According to the Cuban Observatory of Human Rights (OCDH), 2023 has been one of the worst years for political authoritarianism since the communist revolution 65 years ago. The Cuban regime committed at least 3,830 “repressive actions” in 2023. The report considers last year “disastrous” for respect for rights and freedoms on the island, due—among other reasons—to the application of a new Penal Code.
The OCDH estimates that around 1,000 political prisoners remain in Cuban prisons, although it warns of other tactics such as house arrest, totalling 952 cases and serving to deactivate opposition movements. Furthermore, it emphasizes the “emptying of the opposition and civil society,” by forcing dissidents to leave Cuba to avoid going to prison. The organization said in a statement that it is aware of “at least 438 repressive actions” in the month of December alone.
The report also noted that international criticism seems to have left Cuban president Miguel Díaz-Canel unmoved. He has not changed the “desolate panorama of exile, imprisonment, harassment and intimidation against opponents,activists and journalists” despite ongoing pressure to do so.
Additionally, the organization warns, all Cubans are facing a dire economic situation, not expecting “the regime to even cover the most pressing needs of its citizens.”

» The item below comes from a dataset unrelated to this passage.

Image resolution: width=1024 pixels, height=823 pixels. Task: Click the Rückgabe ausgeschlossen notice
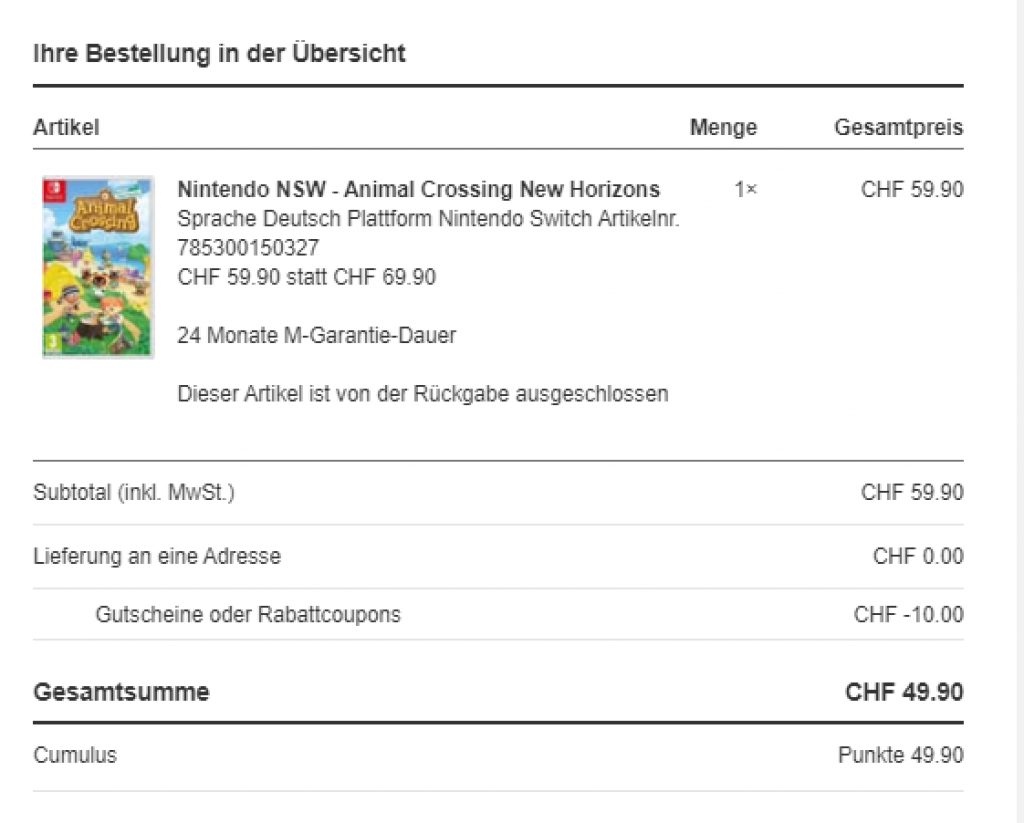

2021 represented a year of hope in Cuba, after the historic ‘11-J’ mobilizations, which continued into 2022 with widespread protests for basic services. In contrast, 2023 was marked by a gigantic economic crisis that has led the Revolution’s leadership to opt for the most aggressive change of direction since the infamous “special period” at the end of the eighties.
Although the standard of living in Cuba is chronically low, the year just ended saw the dismal quality of life for most Cubans sink even lower.
The OCDH estimates that 88% of Cubans now live in extreme poverty, 13% more than in 2022. OCDH considers that a three-member household is in ‘extreme poverty’ if their total income is $1.90 per day or less.
The situation is likely to worsen. Last month Díaz-Canel announced an end to the universal subsidies that applied to basic utilities and even drinking water. In its place is a harsh adjustment program that includes increased prices of electricity, fuel, drinking water and other public services. He justified this move—one that will most deeply affect the already impoverished—as a measure to strengthen equality in the country.
“It is not fair that those who have a lot receive the same as those who have very little. Today we subsidize the same amount to an elderly pensioner as to the owner of large private businesses who has a lot of money,” Prime Minister Manuel Marrero recently said of the imminent shock plan.
Currently the official monthly minimum wage in Cuba is just over €7.40, in an economy where the dictatorship has admitted that the island’s GDP contracted during 2023. Inflation, a scourge that pulverizes Cubans’ already scarce resources, also stood at around 30% at the end of 2023.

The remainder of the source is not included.